Ankylosing spondylitis patients display altered dendritic cell and T cell populations that implicate pathogenic roles for the IL-23 cytokine axis and intestinal inflammation.

OBJECTIVE

AS is a systemic inflammatory disease of the SpA family. Polymorphisms at loci including HLA-B27, IL-23R and ERAP-1 directly implicate immune mechanisms in AS pathogenesis. Previously, in an SpA model, we identified HLA-B27-mediated effects on dendritic cells that promoted disease-associated Th17 cells. Here we extend these studies to AS patients using deep immunophenotyping of candidate pathogenic cell populations.

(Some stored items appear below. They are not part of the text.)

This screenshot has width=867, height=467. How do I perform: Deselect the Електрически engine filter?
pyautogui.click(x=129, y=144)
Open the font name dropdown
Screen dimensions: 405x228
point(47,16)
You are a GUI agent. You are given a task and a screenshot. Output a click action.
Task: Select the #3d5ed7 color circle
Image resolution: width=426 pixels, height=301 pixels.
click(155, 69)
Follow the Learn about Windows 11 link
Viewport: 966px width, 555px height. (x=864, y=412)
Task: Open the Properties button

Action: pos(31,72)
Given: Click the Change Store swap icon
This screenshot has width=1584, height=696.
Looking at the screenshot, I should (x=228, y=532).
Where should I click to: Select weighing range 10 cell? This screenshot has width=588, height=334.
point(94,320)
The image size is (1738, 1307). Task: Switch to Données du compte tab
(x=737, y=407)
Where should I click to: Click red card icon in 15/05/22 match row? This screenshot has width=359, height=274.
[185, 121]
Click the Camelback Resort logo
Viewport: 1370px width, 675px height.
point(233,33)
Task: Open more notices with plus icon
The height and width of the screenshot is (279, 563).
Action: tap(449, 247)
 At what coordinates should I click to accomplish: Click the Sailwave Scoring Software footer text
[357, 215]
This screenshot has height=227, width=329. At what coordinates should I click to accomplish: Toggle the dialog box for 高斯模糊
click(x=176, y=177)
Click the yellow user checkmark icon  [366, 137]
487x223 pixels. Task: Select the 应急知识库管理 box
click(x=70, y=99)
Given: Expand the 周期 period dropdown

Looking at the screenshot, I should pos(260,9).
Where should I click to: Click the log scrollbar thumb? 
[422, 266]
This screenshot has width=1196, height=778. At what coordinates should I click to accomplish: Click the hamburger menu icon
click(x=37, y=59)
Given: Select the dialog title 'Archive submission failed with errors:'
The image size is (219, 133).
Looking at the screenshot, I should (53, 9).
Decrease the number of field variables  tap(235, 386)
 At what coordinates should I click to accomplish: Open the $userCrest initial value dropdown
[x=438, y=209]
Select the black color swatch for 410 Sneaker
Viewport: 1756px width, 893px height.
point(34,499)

The aim of our study was to functionally characterize the immune populations mediating AS pathology.

METHODS

Using 11-parameter flow cytometry, we characterized the phenotype and functions of lymphocyte and myeloid cells from peripheral blood, and the synovial phenotype of AS patients and age-matched healthy controls.

RESULTS

Significantly fewer circulating CD1c-expressing dendritic cells were observed in AS patients, offset by an increase in CD14(-) CD16(+) mononuclear cells. Ex vivo functional analysis revealed that this latter population induced CCR6 expression and promoted secretion of IL-1β and IL-6 when co-cultured with naive CD4(+) T cells. Additionally, systemic inflammation in AS patients significantly correlated with increased proportions of activated CCR9(+) CD4(+) T cells.

CONCLUSION

CD14(-) CD16(+) mononuclear cells may contribute to AS by promoting Th17 responses, and antigen-presenting cells of mucosal origin are likely to contribute to systemic inflammation in AS.